I spent some time yesterday working through David Powlison’s pamphlet Anger: Escaping the Maze where he gives some helpful pointers on how to control our anger not get caught up in sinful anger when life doesn’t go our way.
The most helpful part of this twenty-eight page pamphlet is when we tackles three common misconceptions about anger:
LIE #1 – Anger is something inside me. He explains that anger is not a thing but a moral act. We wrongly use phrases like “pent up” or “blow off steam” or “boiling mad”, which suggests that anger is some kind of substance that when pressurized will explode. If you accept that anger is something inside you, then the treatment would be to simply remove it. Since anger is more volitional than physical, the treatment is within the soul or heart. It is not an organic problem that can be treated by physical means.

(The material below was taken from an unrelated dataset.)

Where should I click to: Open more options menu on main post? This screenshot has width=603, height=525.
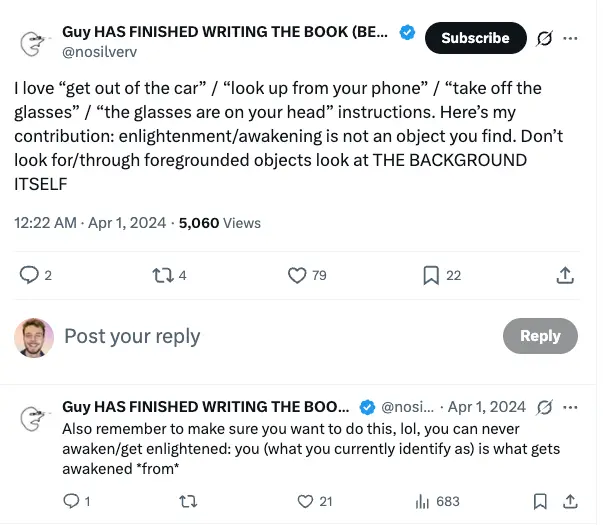tap(571, 39)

LIE #2 – It’s okay to be angry with God. We wrongly interpret the psalmist’s complaints and frustrations with God as a template for how we can express our anger towards God. Powlison writes, “The psalmists are dismayed because they know and trust that God is good, because they love him, and because they struggle to reconcile his promises with their present struggle. The psalmists move toward God in honest faith, wrestling with their circumstances. But people angry at God shove him away.”
LIE #3 – My big problem is being angry at myself. We get angry at ourselves because we don’t live up to certain standards and they are often our standards. Getting angry at sin is more than permissible but getting angry at ourselves because we are not meeting our standards, while leaving God’s standards out of the equation, is misguided.
I would commend this short pamphlet to you as a helpful resource and quick reminder for anyone who needs a primer on why we get angry and what to do about it so we don’t displease God with this reaction.